WRITTEN EXERCISE: In the listing below, copy the lines from the one containing "alt-guide (789, 1692)" through the last line of the listing, with both ends included. Multiply each click coordinate in them by 0.55 and round to whole numbers, rounding halves up.

Start of INPUT MATERIAL

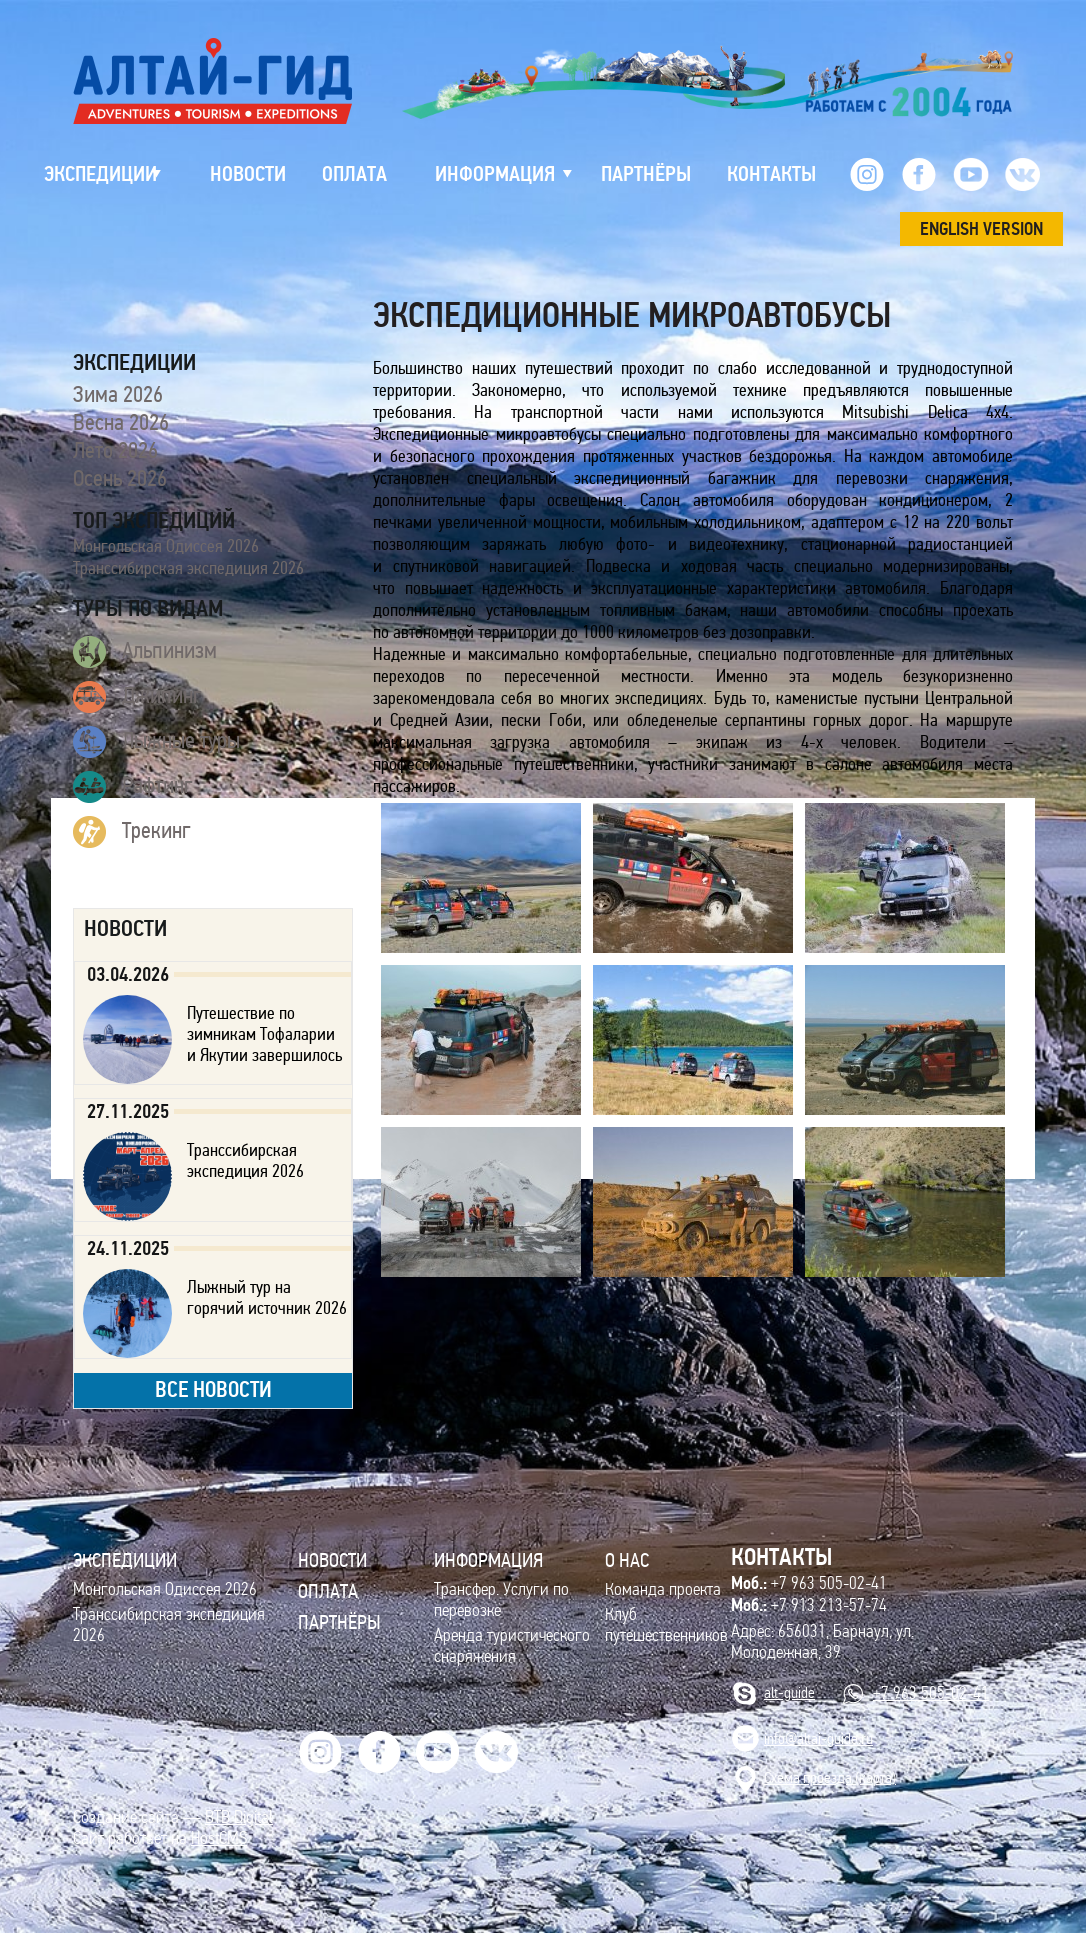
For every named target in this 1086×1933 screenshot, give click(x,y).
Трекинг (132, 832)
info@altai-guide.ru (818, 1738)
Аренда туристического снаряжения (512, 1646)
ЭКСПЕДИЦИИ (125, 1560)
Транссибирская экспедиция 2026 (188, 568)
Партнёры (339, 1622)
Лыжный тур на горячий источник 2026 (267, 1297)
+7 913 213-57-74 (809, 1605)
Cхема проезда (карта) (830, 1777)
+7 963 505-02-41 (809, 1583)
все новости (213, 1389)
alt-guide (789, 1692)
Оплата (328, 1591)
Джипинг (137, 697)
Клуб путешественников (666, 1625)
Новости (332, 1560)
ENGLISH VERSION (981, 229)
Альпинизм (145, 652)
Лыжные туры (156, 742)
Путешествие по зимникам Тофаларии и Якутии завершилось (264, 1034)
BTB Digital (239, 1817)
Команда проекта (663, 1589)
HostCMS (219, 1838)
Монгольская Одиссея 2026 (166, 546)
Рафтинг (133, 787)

End of INPUT MATERIAL

REPLY TO THE TASK:
alt-guide (434, 931)
Оплата (180, 875)
Джипинг (75, 383)
Клуб путешественников (366, 894)
Новости (183, 858)
ENGLISH VERSION (540, 126)
Альпинизм (80, 359)
Лыжные туры (86, 408)
Путешествие по зимникам Тофаларии и Якутии завершилось (145, 569)
BTB Digital (131, 999)
Команда проекта (365, 874)
HostCMS (120, 1011)
Монгольская Одиссея 2026 (91, 300)
Рафтинг (73, 433)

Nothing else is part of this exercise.